Я сразу понимаю – кто, шаги Харона возвращают меня в реальность. (Пожалуй, это самая большая загадка во всей этой истории, которая сплошь состоит из загадок.) По своему обыкновению, Харон в кабинет не входит, а лишь всовывается к нам до половины, свою нижнюю часть оставляя за дверью, открывает рот, и, пожалуйста, еще одна загадка, но – стоп! – этому предшествовала следующая картина: когда Харон – «ТУК! ТУК! ТУК!» – шел по коридору, Валентина Ивановна отскочила вдруг от Писигина, поправляя на ходу волосы и придавая своему лицу строгое, деловое выражение, выражая произошедшее одним словом, Валентина Ивановна от Писигина –
– Тебе чего, Вань? – спрашивает его Валентина Ивановна
– Так тебе чего, Вань? – повторяет свой вопрос Валентина Ивановна и улыбается.

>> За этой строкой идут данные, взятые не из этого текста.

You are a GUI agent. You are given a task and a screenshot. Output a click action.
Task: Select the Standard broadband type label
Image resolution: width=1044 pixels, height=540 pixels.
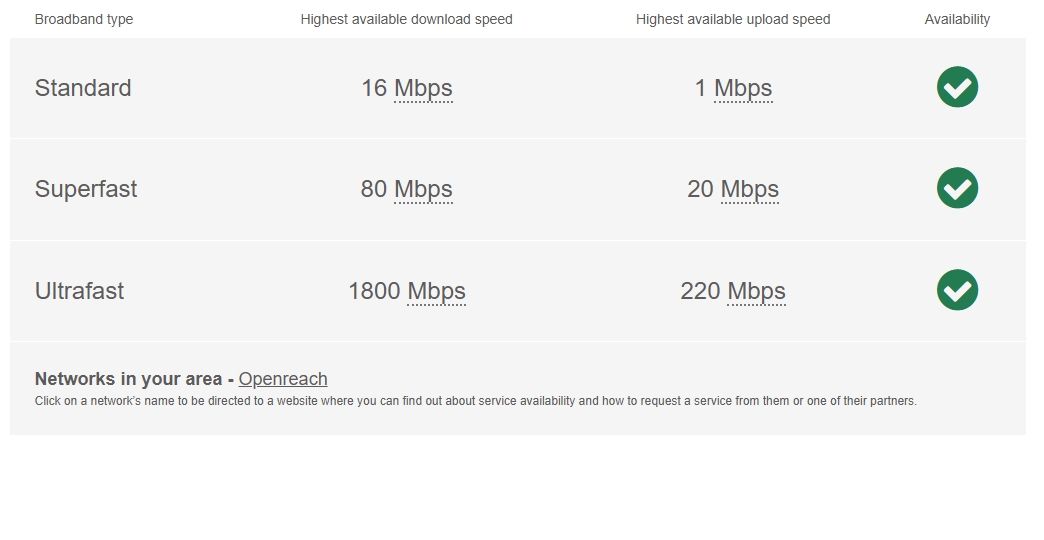[83, 88]
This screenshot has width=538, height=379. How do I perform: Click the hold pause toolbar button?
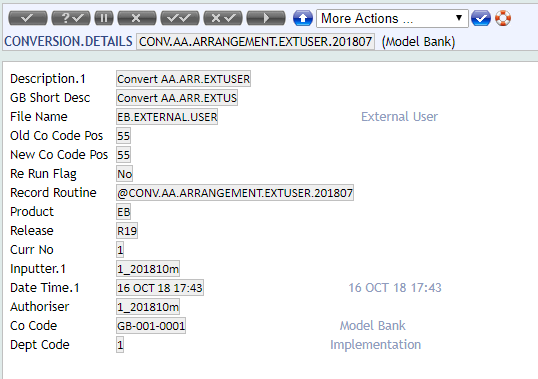pos(104,18)
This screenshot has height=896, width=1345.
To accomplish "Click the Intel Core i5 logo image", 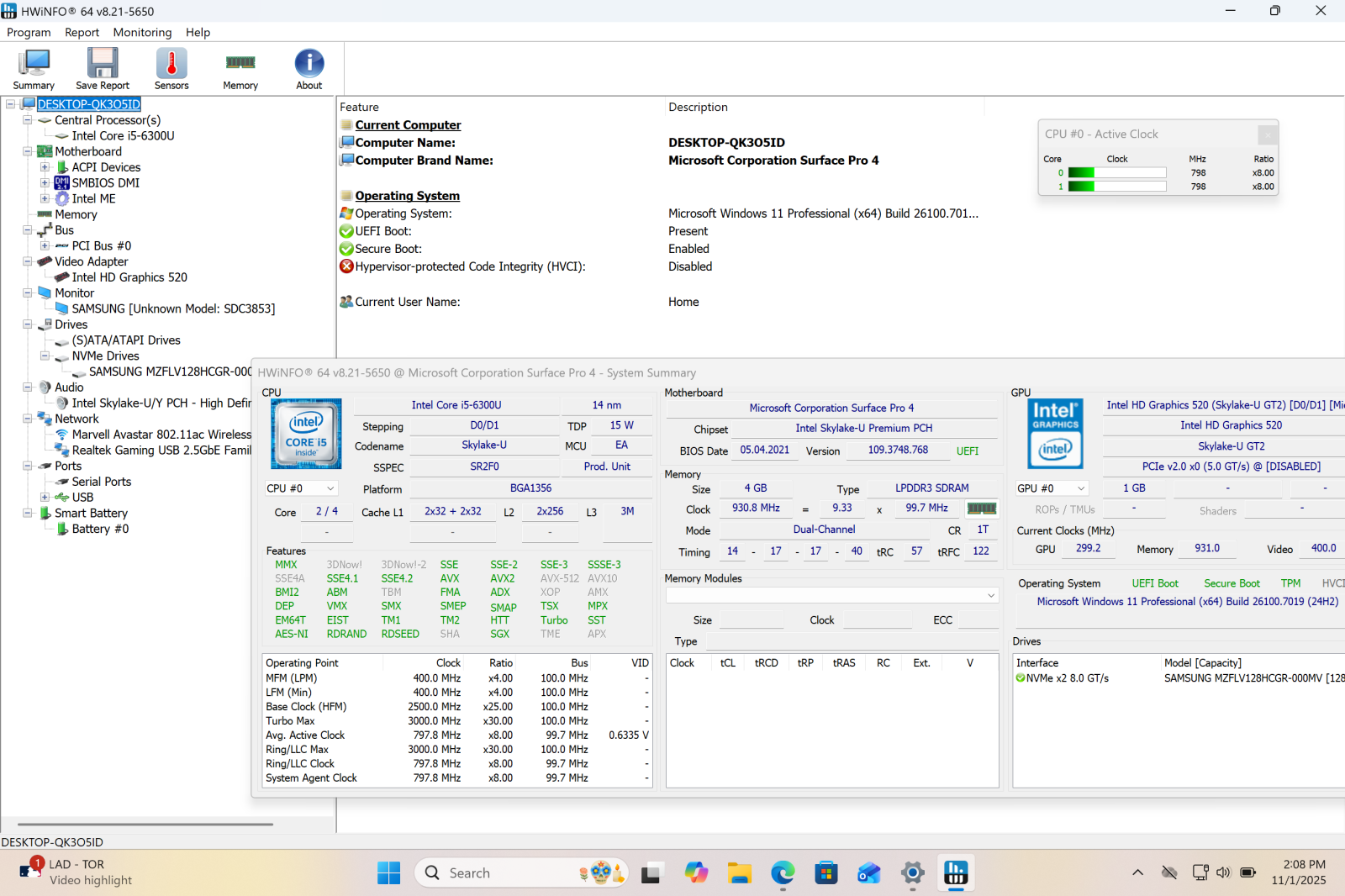I will pos(306,434).
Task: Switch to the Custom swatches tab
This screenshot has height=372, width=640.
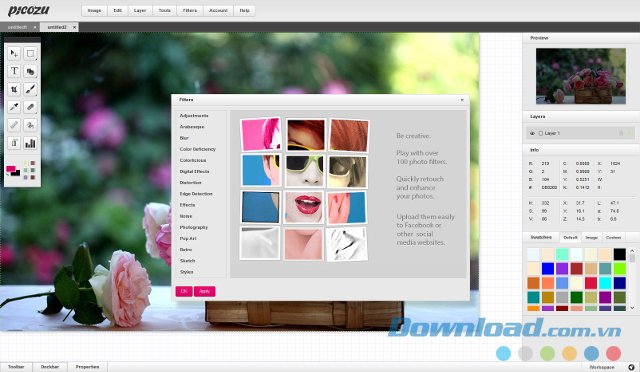Action: pos(613,237)
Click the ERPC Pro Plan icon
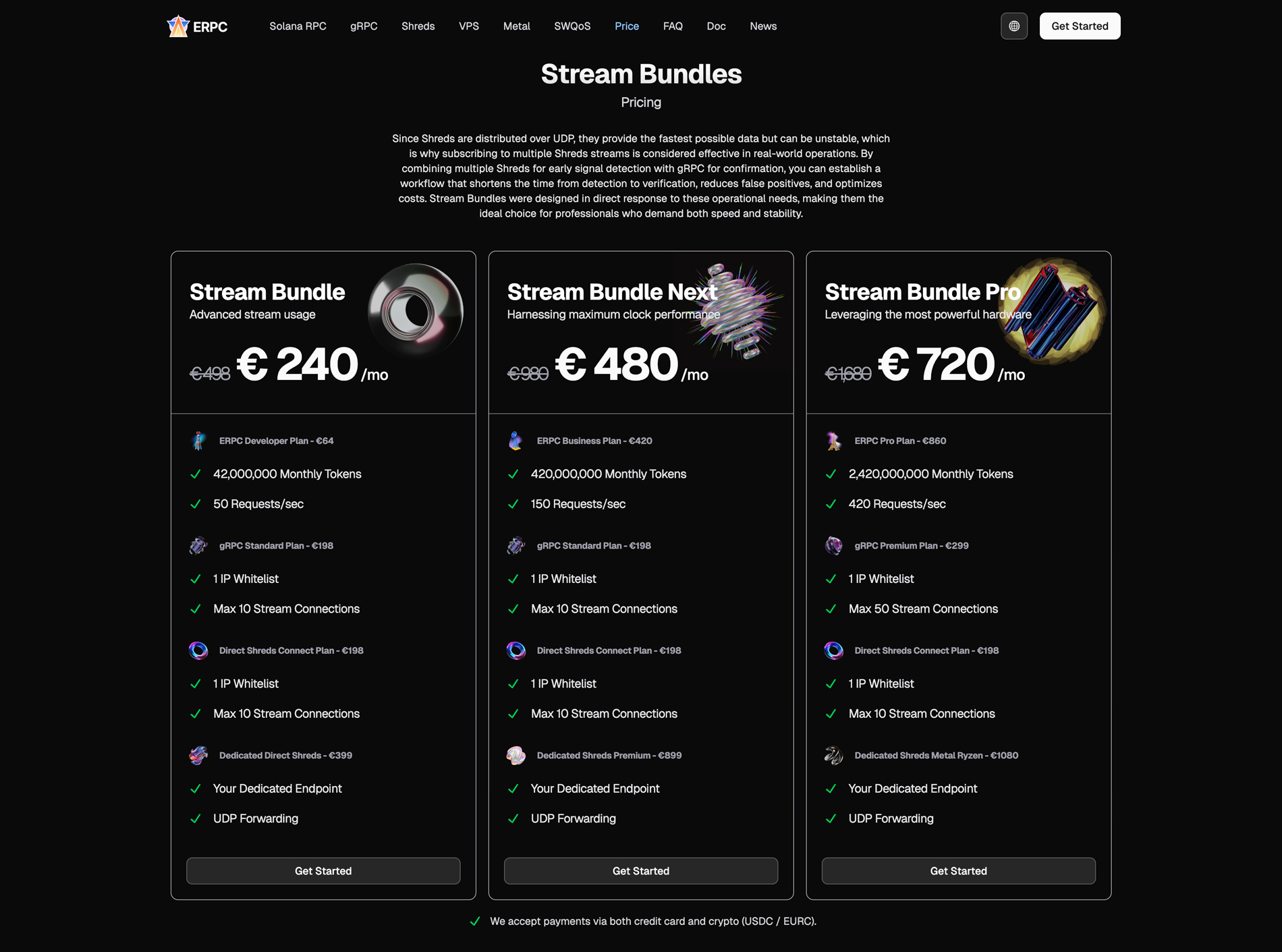Viewport: 1282px width, 952px height. [x=834, y=441]
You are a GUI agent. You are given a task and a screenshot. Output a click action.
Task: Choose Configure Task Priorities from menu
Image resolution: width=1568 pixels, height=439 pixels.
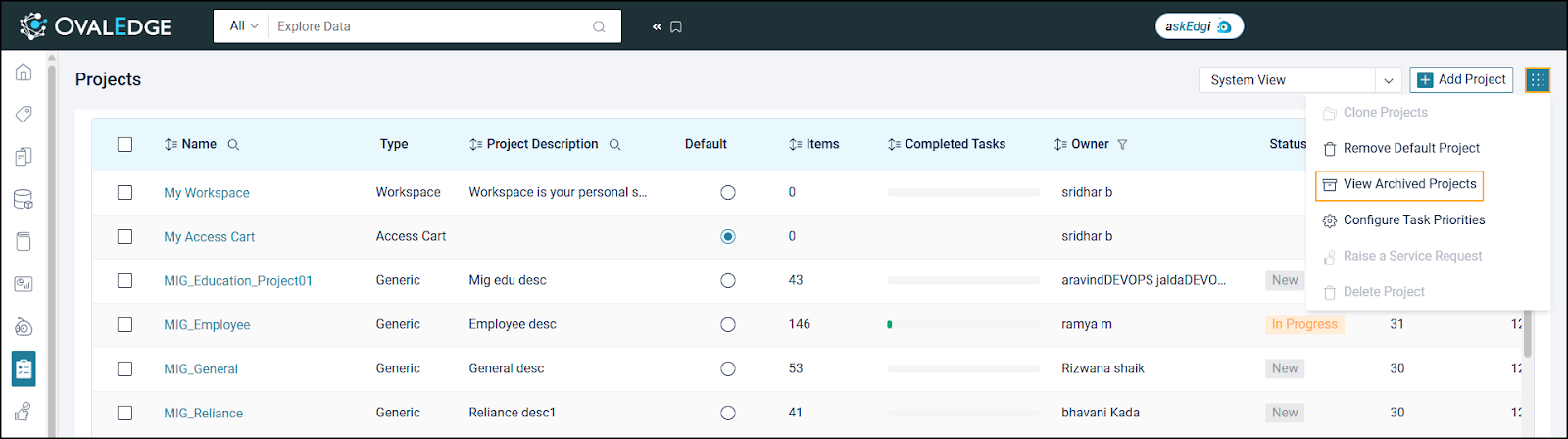tap(1413, 220)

В ответ Харон закидывает назад голову (шея цыплячья, детская совсем), вскидывает длинный и острый подбородок и громко
– Ва-ал!
И во второй раз:
– Ва-ал!
И в третий то же самое:
– Ва-ал!
Ты, наверное, вспомнил твоих любимых Ильфа и Петрова: «Ваал и Молох капитализма»? Нет, старик, все гораздо проще: наш Харон – заика, и его «Ваал» – всего лишь неудачная попытка назвать имя Валентины Ивановны. Она понимает это раньше меня и приходит ему на помощь:
– Валентина Ивановна.
Курьер смотрит благодарно и мотает головой, подтверждая, что именно ее имя он и пытался выговорить, а дальше продолжает уже без малейшей запинки – такая редкая форма заикания.